Assigned task
Using the records below, transcribe word for word the stretch from the line that contains "At what coordinates should I click to accomplish: Click TV" through the line that contains "Given: Click the #fyp hashtag", both end lines included, and nothing else.

Dataset entries
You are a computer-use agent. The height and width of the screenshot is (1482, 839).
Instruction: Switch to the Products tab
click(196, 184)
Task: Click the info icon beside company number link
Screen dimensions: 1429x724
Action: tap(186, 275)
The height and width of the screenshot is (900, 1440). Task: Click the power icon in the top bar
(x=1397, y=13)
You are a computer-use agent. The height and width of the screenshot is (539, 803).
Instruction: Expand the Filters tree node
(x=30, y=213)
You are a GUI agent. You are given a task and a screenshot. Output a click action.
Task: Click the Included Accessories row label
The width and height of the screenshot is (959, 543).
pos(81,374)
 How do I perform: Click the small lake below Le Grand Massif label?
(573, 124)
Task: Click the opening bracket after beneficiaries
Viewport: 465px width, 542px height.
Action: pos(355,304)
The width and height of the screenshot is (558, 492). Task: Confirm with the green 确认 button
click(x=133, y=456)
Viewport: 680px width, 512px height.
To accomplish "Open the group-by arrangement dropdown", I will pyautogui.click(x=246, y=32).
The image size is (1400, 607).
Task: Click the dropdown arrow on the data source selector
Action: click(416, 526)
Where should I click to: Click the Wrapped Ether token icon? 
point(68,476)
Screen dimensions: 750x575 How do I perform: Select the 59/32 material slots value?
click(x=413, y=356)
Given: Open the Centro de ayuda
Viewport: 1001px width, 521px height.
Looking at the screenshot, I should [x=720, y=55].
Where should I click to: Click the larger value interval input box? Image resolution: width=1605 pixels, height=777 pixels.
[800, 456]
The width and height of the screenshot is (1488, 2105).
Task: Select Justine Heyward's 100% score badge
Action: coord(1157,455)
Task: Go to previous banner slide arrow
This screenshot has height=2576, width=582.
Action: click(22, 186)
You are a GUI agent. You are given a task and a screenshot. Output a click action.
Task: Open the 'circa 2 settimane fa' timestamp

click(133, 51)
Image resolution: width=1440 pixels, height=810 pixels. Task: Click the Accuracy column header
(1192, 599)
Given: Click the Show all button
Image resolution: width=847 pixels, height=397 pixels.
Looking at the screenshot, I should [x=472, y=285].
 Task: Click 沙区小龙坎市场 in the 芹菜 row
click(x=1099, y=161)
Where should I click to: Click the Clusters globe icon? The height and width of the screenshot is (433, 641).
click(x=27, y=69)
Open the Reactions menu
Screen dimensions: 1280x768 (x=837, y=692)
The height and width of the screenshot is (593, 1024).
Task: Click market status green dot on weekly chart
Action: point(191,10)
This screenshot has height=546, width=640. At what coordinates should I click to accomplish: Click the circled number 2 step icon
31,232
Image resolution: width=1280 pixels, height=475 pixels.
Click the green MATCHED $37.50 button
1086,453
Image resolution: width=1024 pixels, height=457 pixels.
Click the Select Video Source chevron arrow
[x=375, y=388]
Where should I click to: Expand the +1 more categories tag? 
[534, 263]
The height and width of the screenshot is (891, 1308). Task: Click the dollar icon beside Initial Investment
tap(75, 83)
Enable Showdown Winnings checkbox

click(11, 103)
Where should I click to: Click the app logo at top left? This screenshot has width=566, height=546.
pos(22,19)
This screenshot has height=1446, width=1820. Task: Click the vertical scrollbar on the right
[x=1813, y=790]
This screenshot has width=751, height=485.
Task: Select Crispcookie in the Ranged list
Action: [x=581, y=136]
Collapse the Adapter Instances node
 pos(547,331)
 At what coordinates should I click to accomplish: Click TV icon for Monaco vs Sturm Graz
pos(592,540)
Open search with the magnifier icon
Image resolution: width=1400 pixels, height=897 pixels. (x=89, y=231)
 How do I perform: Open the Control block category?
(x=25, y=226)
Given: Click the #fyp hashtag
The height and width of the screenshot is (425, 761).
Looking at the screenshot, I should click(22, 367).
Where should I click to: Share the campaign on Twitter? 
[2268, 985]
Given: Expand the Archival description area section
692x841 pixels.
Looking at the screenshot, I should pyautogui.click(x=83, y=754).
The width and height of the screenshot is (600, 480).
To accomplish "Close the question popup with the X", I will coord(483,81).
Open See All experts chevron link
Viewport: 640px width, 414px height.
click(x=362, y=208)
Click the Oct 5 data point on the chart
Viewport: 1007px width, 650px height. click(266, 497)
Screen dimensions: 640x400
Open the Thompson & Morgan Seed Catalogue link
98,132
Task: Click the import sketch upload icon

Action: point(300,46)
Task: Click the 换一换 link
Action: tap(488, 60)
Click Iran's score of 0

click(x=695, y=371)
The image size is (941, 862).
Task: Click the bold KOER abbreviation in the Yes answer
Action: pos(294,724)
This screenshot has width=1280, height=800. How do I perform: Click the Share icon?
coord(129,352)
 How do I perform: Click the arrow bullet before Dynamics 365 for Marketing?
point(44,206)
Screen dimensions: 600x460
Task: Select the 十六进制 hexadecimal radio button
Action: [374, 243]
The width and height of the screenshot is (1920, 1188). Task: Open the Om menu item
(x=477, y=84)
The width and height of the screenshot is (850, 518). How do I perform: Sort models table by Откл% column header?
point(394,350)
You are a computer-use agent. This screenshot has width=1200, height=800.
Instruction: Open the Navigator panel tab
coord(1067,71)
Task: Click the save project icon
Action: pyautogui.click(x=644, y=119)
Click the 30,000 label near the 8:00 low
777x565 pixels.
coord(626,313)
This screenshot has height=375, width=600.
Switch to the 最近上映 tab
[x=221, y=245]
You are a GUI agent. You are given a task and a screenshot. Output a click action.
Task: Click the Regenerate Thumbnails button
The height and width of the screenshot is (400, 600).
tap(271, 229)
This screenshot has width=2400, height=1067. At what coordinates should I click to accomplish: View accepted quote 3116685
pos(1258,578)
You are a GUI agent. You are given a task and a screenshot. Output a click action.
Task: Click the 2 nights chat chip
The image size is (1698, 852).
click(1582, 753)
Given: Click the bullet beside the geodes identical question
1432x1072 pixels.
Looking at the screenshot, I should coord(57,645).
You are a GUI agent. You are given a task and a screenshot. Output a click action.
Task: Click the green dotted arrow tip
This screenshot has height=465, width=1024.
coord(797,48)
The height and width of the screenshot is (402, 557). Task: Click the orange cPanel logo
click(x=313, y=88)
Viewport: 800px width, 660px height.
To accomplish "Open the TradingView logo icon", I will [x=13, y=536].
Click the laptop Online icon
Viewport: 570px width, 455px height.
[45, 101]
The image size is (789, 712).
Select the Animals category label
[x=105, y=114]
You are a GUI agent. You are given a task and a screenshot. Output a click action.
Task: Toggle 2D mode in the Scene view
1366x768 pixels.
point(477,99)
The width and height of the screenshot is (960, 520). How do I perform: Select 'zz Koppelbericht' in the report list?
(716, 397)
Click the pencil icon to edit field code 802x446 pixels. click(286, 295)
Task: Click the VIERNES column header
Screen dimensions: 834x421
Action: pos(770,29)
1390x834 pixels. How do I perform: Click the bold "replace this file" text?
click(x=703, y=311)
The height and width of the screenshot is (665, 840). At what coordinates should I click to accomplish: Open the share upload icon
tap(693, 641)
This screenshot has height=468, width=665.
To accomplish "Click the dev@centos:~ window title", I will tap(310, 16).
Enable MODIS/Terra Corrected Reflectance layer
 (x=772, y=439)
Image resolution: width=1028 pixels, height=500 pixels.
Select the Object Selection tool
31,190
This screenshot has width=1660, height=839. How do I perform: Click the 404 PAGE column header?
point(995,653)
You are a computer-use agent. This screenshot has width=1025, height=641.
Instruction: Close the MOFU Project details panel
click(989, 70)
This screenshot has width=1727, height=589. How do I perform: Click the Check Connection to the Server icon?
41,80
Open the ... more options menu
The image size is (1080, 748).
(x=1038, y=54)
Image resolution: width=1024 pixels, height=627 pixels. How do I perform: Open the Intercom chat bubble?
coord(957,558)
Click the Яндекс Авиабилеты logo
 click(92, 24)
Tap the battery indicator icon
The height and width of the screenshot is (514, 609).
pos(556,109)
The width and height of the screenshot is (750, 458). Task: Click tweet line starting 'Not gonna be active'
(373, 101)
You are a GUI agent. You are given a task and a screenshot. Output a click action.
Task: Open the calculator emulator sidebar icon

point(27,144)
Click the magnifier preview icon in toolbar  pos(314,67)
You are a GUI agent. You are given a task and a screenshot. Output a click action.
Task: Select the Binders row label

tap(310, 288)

The answer
 At what coordinates should I click to accomplish: Click TV icon for Monaco vs Sturm Graz
pos(592,540)
Open search with the magnifier icon
Image resolution: width=1400 pixels, height=897 pixels. (x=89, y=231)
 How do I perform: Open the Control block category?
(x=25, y=226)
Given: Click the #fyp hashtag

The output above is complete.